Sunday, April 5, 2009

Dong Phu Peak

by Giang Kieu

Old U was an excellent hunter. Apart from his regular trekking through the jungle, he was also well-known as a man unmatched for his doggedness and deceptive tricks. Once he made up his mind to do something, he would do it at any cost. Over several decades as a hunter, a myriad of stories had been created about him, and nobody could tell which stories were false and which were true.

It was rumoured that he had a very sensitive nose, more sensitive than a dog's. Even several dozen metres away, it was said, he was able to tell the difference between a man and a woman by their scent, and who was a stranger and who was an acquaintance. It was said, he could imitate the yell or falsify the smell of animals in heat in order to lure a wild cat or pig into a trap. In his leisure time, it was also said that he often enjoyed a windfall of profits by playing games of chance.

One day, a band of hunters on the other side of Da Lon Mountain shot a deer and her fawn, but the shot wasn't fatal and the prey ran away, leaving a trail of blood that disappeared at the top of the ridge. The next morning on his side of the mountain, old U caught sight of the animals along the banks of the Cai Stream. The mother deer had lost her strength when they came to the stream and had hidden in the bushes with her fawn, who was still drinking her milk. Having seen him, the mother deer was trying to pick itself up to run away, but the old man quickly shot her. As she died, the deer looked at the old man with eyes full of pain. The fawn held an air of wonderment, as if questioning how he could do such a thing. It stood motionless, gazing at its mother. In the end, the old man took both.

A few days later, the hunters from the other side of the mountain came and demanded the deer back from the old man.

"Piss off! Why the hell do you think the deer is yours? I spent almost a full day hunting it. So stop talking rubbish!"

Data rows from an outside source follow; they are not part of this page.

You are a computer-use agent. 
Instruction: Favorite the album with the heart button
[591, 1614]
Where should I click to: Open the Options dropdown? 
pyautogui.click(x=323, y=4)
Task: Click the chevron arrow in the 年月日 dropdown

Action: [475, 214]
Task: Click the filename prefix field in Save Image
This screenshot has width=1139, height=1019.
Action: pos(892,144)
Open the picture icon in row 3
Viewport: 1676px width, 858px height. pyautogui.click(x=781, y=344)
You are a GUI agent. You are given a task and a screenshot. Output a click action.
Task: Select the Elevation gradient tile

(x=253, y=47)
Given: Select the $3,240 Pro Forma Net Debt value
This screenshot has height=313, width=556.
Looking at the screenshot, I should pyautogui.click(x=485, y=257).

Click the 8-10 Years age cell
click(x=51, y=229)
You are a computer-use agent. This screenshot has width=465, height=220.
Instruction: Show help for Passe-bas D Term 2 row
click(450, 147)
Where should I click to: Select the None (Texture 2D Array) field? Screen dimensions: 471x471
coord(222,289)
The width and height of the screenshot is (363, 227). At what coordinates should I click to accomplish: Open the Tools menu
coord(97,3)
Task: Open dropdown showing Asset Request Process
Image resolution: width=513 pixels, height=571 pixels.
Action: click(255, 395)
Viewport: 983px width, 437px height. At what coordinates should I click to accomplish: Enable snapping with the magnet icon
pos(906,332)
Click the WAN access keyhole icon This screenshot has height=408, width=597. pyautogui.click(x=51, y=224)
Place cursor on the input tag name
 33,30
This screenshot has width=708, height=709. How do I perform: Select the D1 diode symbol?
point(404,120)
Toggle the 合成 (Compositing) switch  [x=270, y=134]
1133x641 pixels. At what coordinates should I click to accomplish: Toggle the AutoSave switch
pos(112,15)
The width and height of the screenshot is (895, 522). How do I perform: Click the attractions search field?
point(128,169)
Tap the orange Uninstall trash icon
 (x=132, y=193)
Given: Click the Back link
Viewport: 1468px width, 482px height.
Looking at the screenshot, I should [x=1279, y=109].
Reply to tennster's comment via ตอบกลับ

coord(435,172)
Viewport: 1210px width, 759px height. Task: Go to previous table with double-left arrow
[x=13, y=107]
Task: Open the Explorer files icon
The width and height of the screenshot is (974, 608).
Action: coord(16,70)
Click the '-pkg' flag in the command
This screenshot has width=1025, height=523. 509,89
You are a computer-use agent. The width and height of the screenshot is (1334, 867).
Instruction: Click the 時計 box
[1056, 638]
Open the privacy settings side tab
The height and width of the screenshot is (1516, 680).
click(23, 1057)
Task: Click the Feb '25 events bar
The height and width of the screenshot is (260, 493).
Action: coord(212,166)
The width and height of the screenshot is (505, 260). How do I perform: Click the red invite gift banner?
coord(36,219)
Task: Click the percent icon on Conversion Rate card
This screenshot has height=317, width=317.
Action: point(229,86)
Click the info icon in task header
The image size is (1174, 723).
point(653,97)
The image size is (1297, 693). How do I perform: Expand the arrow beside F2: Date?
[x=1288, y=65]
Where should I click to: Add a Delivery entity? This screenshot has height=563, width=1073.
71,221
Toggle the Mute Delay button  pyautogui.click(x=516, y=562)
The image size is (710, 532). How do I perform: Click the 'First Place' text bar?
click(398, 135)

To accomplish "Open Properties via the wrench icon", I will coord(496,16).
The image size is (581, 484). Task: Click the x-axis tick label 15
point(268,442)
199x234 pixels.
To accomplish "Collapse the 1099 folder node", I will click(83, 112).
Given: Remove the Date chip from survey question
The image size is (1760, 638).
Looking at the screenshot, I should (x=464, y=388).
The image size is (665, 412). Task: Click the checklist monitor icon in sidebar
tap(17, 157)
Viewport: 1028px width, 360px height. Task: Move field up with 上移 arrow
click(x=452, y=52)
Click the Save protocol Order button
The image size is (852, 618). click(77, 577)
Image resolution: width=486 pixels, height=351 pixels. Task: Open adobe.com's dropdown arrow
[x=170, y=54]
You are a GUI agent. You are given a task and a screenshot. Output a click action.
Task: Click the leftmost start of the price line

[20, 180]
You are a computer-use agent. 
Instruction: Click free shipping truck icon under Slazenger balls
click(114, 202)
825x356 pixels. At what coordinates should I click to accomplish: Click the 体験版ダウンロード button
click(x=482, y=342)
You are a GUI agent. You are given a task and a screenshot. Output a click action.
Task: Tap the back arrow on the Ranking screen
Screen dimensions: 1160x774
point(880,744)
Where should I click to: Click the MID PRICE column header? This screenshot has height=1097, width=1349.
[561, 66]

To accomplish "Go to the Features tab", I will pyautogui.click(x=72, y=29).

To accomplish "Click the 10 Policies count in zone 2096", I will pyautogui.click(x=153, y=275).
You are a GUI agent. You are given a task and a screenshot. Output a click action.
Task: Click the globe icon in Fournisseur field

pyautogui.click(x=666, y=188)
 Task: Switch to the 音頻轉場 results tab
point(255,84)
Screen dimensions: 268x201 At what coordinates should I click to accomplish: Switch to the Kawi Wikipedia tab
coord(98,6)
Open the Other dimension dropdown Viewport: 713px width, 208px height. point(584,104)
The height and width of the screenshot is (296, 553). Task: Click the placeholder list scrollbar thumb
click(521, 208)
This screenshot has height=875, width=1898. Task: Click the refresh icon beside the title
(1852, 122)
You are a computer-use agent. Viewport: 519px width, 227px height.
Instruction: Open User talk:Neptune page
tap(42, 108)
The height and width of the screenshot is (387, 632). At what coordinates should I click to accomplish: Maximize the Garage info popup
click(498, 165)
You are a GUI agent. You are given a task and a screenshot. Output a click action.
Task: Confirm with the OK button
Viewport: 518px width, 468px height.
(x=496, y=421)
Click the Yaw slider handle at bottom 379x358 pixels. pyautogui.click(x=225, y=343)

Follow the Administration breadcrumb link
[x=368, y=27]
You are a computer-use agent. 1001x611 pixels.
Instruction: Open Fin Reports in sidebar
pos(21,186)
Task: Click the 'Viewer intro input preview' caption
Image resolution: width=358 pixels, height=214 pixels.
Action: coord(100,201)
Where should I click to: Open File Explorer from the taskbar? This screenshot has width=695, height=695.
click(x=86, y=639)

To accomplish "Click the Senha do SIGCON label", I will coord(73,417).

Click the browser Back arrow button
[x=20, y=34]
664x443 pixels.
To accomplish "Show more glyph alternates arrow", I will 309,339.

Day in and day out, the old man loitered on the pavements, in shops and market places to hear information about the appearance of certain animals in the forest. When he heard something interesting, he grabbed his gun and went hunting. He never returned home without a kill in his hands. But wild animals had become ever scarcer in the forest. He would not be able sustain himself by hunting for much longer. Would he have to change jobs? No, he did not want to do field work. He could chase animals over the mountain range all day, but hoeing and raking the rice field was not an option for him. When he would hear people mention things about bumper crops of beans or maize just to insinuate that he was a lazy bones, he would fly off the handle:

"You'll never know who is better!"

From then on his life became ever harder. His wife, a woman of a few words by nature, had now become a mere shadow in the house, saying almost nothing. His son Ang had dropped out of school and was almost never seen at home. He loafed around freely. Old U knew that his son wanted to go to school very much, but he often admonished his son in a high tone:

"You know, anything you learned would not be equal to a bag of tiger bones! Your higher education cannot be compared to a bag of monkey bones!"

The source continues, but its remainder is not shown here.